Only reference of revoked certificates (serial number) are included. Expired revoked cert will not be included in subsequently issued crls. Revoked cert, however, appears on at least one crl


Complete CRLs

Complete CRLs of all revoked certificate in a domain

Concern of issue of scalability (becomes too big)

Concern of timeliness of the posted certificate revocation information

(download of new voluminous crls lead to unacceptable performance degradation)


Authority Revocation Lists (ARL)

A crl devoted exclusively to revocation information with CAs, built by using issuing dp extension

Use to revoke public key of ca certificates

Used by superior (vs subordinate) ca, or cross-certificed ca



Distribution Points (or Partitioned CRLs) allow revocation information within a single CA domain to be posted in multiple CRLs

Large crl data could be partitioned into more manageable pieces

Certificate can point to the location of the crl, no need to know where a crl is before hand (CRL partitions in this case is fixed or static ... what do we do?)

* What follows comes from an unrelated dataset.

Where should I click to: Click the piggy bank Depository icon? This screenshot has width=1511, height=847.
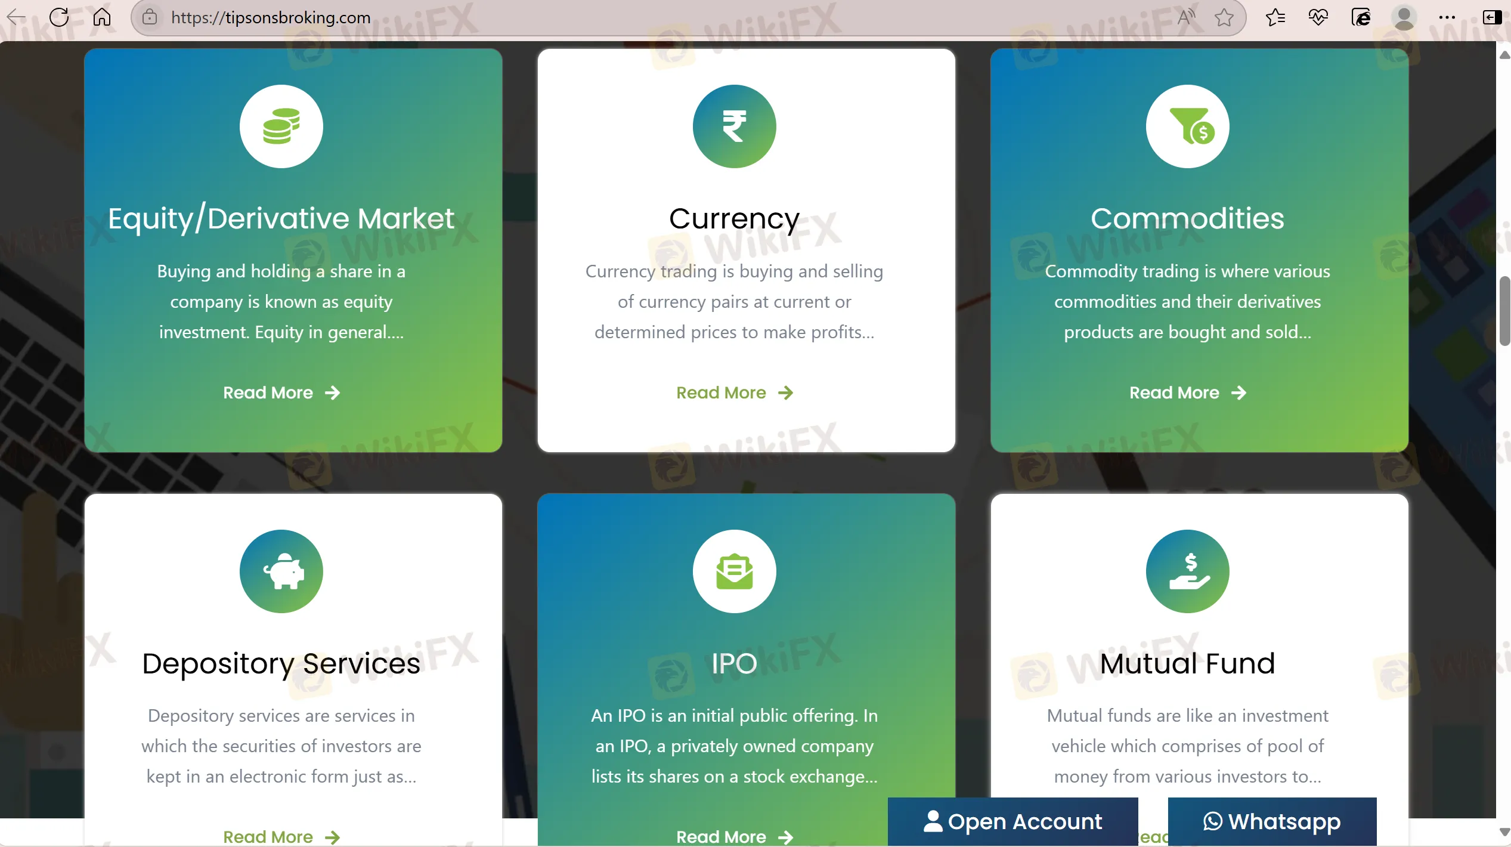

Enhanced CRL distribution points and redirect CRLs

CRL partition in dp is static, ca has a prior knowledge regarding how the crl information should be partitioned, and partitioning cannot change over time.

Partitioning could be based on cert serial number range, revocation reason, cert types, etc, need a flexible way of making the cut


Redirect CRLs

Redirect crls can be used to indicate where each crl partition can be found

(based on existing standards and protocols)

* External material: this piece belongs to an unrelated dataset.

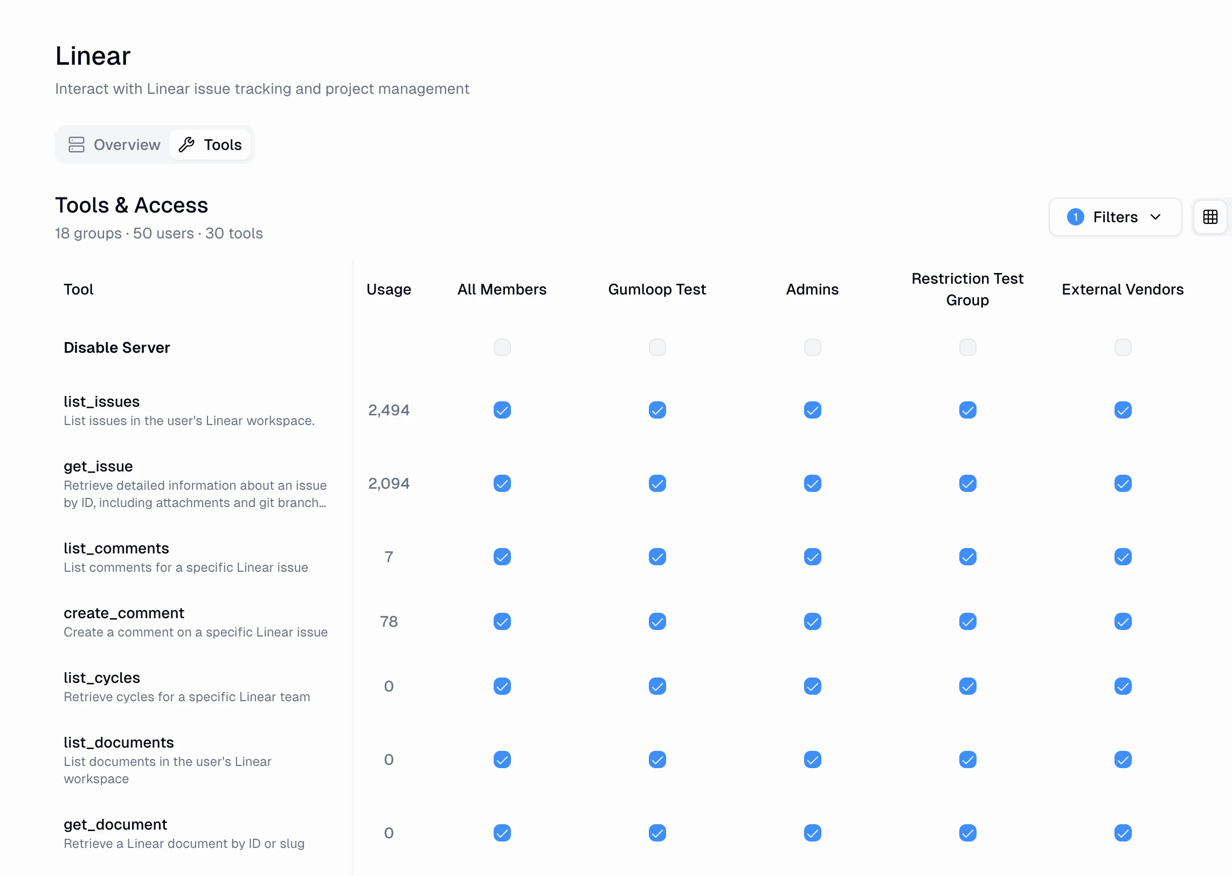This screenshot has height=876, width=1232.
Task: Click the Filters chevron arrow
Action: coord(1155,217)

A single redirect crl can be used to point ot multiple crls

Think of it as an array of pointer

Certificate with crl dp extension ---> redirect crl with scope statement extension ---> crl partition with crl and revoked certificates

crl scope extension syntax is similar to the existing issuing distribution point extension syntax, addition includes name of ca, ranges of serial number, subtree name constraint, etc.


Delta CRLs

"Changed only" crl

Enhance timeliness without significantly impacting performance Incremental postings of certificate revocation information (without complete generation of full crl)

Does not eliminated full crl posting

Based on some previously posted revocation information

Smaller delta crl could be distributed easier

(Could post multiple delta crl against the same base crl, only the latest delta crl is needed to check revocation information)


Indirect crl

Used when multiple CAs support revocation information

No need to retrieve multiple crls

One indirect crl would be square

(In real implementation, the usage is wrapped with api)


Certificate Revocation Tree (CRT)

Valicert invented crt Based on merkle has trees

Tree contains certificate revocation information

Represent large amount of revocation information in a very efficient manner

CRT will be on the order of Log N where N is the number of revoked certificates Delta could be used with full crl posting, crl distribution point.